Ministro diz que é 'radicalmente contrário' a governo socorrer BRB; Alckmin diz que 'cabe ao DF'
José Guimarães disse que ficou surpreso com notícia da prisão do ex-presidente do banco
BRASÍLIA - O ministro da Secretaria de Relações Institucionais (SRI) da Presidência, José Guimarães, afirmou que é "radicalmente contrário" ao governo federal fornecer um socorro ao Banco de Brasília (BRB), lesado por operações com o Banco Master.

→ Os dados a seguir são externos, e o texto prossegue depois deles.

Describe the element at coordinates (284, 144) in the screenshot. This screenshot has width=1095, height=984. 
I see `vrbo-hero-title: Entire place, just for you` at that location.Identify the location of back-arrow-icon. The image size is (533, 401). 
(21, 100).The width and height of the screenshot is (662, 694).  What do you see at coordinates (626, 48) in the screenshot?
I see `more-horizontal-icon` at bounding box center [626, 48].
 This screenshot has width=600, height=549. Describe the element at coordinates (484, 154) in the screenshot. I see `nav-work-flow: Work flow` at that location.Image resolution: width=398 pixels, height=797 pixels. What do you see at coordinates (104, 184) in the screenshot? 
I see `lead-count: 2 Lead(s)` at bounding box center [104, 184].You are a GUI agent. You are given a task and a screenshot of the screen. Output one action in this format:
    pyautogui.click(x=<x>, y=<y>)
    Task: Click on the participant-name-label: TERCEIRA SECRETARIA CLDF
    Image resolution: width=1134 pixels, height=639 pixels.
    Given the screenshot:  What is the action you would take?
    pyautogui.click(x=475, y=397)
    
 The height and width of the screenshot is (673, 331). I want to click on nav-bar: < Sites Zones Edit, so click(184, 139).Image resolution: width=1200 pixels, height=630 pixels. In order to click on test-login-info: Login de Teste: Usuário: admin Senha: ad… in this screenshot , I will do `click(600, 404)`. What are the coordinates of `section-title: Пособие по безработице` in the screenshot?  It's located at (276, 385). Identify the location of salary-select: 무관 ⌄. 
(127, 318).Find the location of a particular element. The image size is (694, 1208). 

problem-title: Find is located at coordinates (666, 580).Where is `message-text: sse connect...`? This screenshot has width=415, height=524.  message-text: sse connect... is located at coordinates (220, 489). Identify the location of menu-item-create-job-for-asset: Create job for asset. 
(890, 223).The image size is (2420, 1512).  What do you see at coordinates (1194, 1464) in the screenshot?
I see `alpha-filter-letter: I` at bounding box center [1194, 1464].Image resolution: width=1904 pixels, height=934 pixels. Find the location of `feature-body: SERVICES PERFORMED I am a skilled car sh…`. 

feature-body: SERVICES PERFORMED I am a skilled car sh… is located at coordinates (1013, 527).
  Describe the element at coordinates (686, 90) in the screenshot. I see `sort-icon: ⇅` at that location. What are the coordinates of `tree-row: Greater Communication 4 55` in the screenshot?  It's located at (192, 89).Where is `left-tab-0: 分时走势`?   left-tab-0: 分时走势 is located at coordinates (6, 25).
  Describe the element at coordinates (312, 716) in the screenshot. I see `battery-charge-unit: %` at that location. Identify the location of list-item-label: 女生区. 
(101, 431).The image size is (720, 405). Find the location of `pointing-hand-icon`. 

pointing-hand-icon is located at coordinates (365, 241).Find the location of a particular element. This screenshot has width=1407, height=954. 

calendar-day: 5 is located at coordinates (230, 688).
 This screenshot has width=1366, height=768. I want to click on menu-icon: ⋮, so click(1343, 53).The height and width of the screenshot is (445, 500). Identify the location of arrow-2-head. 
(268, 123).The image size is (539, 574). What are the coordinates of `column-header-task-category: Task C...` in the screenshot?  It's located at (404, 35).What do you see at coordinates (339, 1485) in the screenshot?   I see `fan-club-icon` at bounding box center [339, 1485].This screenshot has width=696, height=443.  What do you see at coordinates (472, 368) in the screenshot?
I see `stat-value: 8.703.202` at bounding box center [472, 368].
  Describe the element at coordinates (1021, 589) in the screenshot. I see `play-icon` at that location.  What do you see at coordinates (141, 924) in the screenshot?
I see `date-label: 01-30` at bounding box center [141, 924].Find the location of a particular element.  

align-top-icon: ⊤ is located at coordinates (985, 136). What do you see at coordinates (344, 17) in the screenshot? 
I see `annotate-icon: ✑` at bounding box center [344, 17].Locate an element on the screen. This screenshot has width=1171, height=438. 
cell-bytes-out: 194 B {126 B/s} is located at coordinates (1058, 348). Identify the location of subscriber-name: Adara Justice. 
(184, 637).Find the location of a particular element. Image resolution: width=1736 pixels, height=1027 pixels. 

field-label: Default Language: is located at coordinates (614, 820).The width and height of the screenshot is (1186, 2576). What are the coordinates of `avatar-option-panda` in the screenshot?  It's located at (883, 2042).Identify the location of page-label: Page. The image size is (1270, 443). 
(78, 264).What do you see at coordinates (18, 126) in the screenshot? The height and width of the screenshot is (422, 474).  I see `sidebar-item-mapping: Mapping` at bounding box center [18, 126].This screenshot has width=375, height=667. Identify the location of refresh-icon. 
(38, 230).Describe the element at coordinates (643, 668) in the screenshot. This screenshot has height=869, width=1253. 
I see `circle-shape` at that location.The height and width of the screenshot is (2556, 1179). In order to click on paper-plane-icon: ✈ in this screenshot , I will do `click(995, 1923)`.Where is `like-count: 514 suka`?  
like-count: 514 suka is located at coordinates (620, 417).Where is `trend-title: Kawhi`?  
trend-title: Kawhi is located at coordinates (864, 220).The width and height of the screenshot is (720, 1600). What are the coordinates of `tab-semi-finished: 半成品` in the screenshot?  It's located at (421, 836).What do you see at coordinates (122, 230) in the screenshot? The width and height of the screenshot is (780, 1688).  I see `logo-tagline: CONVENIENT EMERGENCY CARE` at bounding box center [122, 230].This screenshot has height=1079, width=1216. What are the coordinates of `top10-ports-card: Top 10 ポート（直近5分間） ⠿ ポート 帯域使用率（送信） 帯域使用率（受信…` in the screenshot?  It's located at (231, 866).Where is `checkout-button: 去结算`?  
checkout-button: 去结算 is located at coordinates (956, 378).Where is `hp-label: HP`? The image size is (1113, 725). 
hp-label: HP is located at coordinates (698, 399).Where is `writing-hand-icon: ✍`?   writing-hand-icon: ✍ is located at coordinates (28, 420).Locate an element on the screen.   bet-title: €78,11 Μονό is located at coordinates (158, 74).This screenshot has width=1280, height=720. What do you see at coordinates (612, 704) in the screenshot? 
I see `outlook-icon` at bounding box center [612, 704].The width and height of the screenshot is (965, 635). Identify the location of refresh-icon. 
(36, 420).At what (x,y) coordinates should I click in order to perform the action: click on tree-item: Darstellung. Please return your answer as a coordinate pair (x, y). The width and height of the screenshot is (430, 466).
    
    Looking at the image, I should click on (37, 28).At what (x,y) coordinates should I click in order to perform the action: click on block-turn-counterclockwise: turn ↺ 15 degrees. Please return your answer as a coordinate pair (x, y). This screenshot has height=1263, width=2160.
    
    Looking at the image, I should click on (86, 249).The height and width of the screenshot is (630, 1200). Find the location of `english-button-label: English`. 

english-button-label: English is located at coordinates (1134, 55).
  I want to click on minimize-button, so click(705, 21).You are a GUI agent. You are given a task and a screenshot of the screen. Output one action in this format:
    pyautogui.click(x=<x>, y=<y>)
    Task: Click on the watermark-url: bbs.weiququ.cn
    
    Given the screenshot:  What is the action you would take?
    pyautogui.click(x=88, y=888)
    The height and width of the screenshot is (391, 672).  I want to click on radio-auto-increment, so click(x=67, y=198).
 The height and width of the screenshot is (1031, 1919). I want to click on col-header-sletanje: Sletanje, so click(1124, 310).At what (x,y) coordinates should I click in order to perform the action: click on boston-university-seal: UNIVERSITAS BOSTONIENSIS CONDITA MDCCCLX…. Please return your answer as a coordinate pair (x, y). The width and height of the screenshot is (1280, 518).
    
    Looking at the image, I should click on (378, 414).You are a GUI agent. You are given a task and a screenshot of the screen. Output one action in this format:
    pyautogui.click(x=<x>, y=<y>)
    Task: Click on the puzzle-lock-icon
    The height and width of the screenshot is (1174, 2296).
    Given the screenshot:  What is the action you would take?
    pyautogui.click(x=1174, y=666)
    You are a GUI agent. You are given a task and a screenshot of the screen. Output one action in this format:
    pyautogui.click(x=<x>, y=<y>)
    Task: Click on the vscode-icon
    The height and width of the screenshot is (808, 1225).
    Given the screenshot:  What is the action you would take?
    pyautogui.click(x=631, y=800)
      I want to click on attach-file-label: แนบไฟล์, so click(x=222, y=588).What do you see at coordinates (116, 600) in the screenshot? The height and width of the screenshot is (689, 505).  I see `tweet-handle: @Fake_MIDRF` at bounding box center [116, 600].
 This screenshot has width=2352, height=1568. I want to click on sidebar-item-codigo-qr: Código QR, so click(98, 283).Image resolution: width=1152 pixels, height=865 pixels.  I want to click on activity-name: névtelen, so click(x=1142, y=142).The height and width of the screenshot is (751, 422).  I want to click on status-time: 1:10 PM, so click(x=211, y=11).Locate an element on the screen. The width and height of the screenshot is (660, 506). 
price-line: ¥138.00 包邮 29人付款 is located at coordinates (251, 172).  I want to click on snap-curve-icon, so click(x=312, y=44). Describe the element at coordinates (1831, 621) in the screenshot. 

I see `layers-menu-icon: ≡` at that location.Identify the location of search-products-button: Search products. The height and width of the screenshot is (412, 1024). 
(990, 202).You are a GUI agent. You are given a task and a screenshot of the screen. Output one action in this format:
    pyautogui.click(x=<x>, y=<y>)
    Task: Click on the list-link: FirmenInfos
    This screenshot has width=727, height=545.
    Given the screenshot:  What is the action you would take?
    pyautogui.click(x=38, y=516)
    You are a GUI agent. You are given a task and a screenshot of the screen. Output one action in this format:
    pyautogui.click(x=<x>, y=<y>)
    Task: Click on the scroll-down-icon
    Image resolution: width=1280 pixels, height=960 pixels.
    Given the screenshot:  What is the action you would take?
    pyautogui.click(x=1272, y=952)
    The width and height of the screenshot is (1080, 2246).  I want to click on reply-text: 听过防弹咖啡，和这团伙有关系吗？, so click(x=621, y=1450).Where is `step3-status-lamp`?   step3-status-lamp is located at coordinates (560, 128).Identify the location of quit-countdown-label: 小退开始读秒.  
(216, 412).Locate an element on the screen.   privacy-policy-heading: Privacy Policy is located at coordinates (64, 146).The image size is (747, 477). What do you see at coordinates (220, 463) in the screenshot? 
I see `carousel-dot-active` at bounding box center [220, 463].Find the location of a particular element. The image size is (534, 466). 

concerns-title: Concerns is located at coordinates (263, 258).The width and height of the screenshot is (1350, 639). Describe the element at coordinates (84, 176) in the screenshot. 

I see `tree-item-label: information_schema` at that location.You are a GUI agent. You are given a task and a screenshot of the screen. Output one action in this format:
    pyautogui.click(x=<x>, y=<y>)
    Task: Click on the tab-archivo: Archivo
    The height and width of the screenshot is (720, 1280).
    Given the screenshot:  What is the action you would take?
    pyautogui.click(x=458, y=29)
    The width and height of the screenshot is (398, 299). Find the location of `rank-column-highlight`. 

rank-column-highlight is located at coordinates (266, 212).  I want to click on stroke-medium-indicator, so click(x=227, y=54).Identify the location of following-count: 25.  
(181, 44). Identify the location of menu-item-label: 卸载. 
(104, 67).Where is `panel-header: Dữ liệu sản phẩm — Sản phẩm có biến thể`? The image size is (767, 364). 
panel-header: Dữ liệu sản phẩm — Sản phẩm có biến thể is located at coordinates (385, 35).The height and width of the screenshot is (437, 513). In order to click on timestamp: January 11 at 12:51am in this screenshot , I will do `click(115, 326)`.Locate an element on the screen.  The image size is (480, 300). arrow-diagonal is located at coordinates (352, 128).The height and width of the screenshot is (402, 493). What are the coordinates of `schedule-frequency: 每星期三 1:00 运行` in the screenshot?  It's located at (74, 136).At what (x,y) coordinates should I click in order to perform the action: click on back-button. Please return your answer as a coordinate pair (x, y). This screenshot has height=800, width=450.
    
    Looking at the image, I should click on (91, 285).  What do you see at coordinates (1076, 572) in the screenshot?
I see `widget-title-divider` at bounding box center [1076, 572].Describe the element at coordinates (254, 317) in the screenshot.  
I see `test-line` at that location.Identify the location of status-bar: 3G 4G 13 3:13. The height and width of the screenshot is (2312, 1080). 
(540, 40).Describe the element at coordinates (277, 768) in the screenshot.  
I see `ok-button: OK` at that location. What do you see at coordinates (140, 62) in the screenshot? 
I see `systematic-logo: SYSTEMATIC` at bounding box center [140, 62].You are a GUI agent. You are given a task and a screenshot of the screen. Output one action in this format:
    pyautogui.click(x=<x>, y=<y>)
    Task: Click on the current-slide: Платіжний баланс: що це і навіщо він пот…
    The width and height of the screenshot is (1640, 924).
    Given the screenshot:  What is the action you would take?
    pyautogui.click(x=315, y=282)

O novo chefe da articulação política do governo declarou ainda que a orientação do presidente Luiz Inácio Lula da Silva (PT) é que as investigações do escândalo bilionário do Master sejam aprofundadas "doa a quem doer".
"Se esse assunto chegar (até mim), eu sou radicalmente contrário a socorrer o BRB", afirmou o ministro da SRI em entrevista coletiva com jornalistas no Palácio do Planalto nesta quinta-feira.
Guimarães disse ainda que ficou surpreso com a notícia da prisão do ex-presidente do BRB Paulo Henrique Costa, realizada pela Polícia Federal (PF) nesta quinta. O novo ministro da SRI comentou que acreditou que o ex-governador do Distrito Federal Ibaneis Rocha também havia sido preso.
Mais tarde, o presidente da República em exercício, Geraldo Alckmin (PSB), disse que cabe ao governo do Distrito Federal opinar sobre a forma de BRB. Alckmin evitou se posicionar sobre uma eventual participação do governo federal no processo.
Ele foi questionado sobre a situação do banco em entrevista coletiva nesta quinta e se esquivou. Disse que havia um inquérito para apurar eventuais irregularidades no BRB no caso envolvendo o Banco Master e que, por se tratar de um banco ligado ao governo do Distrito Federal, cabia ao DF verificar a melhor maneira de capitalizá-lo.
"Em relação ao BRB, isso está sendo apurado pelo inquérito. O banco é estadual, então cabe ao Estado a capitalização do banco, enfim, verificar melhor a maneira de encaminhá-lo. É preciso ouvir o governo do Distrito Federal", limitou-se a dizer.